§ Exercise
What is needed is a word-for-word copy of every record below, minus the pictures.

[Saved entries]
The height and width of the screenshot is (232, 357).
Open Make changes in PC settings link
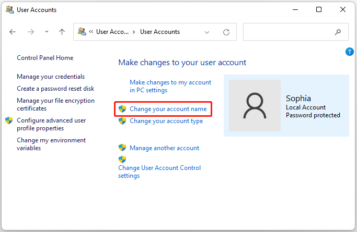[x=170, y=86]
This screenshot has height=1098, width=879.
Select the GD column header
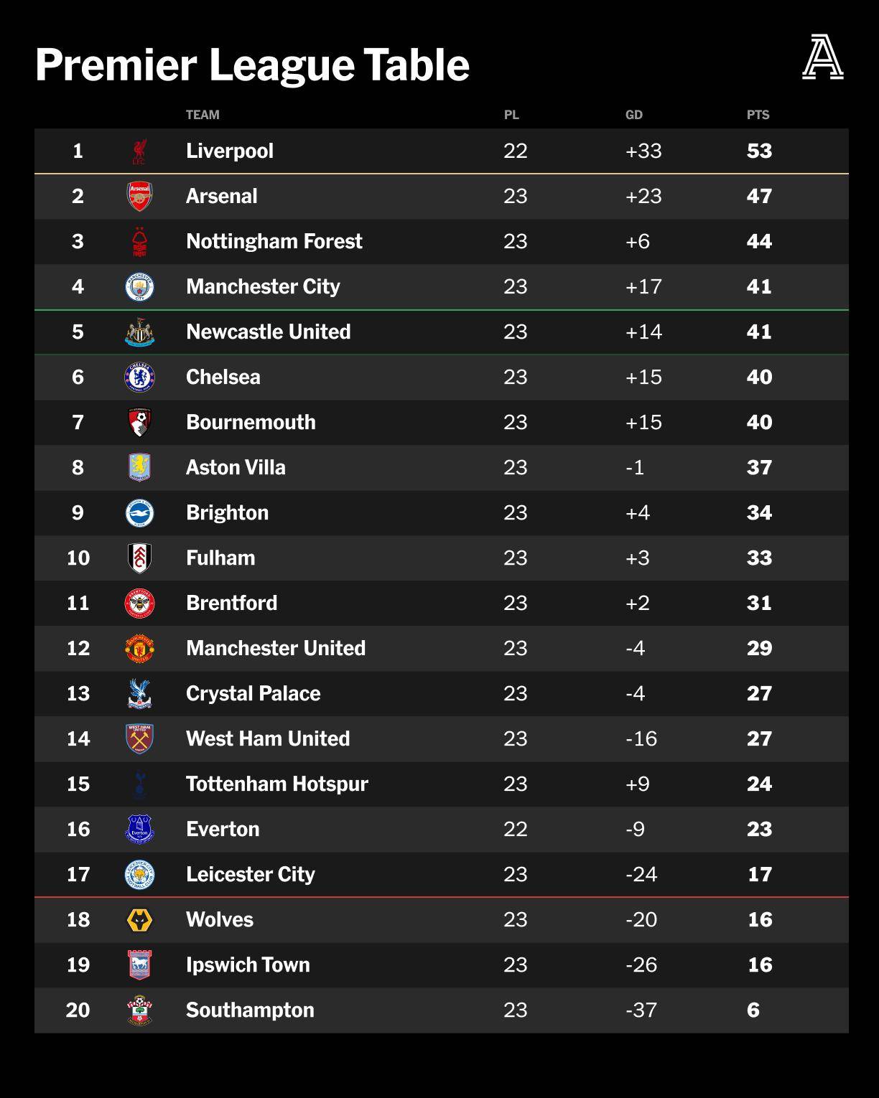click(x=633, y=115)

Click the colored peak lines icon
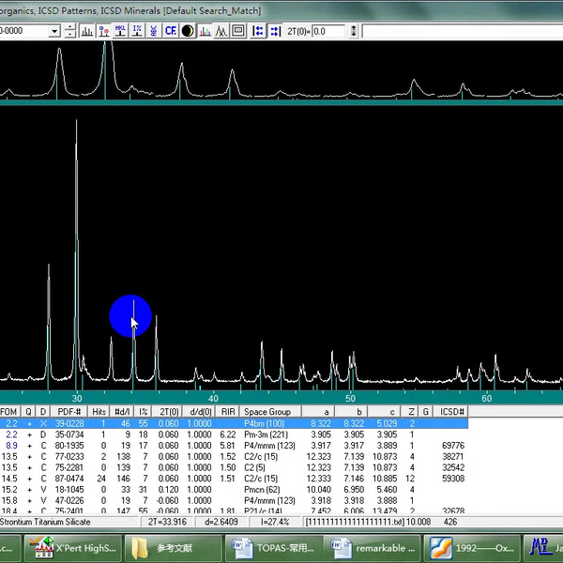(x=205, y=31)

§ Answer to this exercise
The height and width of the screenshot is (232, 357).
Open Make changes in PC settings link
[x=170, y=86]
This screenshot has height=1098, width=879.
Select the GD column header
click(x=633, y=115)

Click the colored peak lines icon
(x=205, y=31)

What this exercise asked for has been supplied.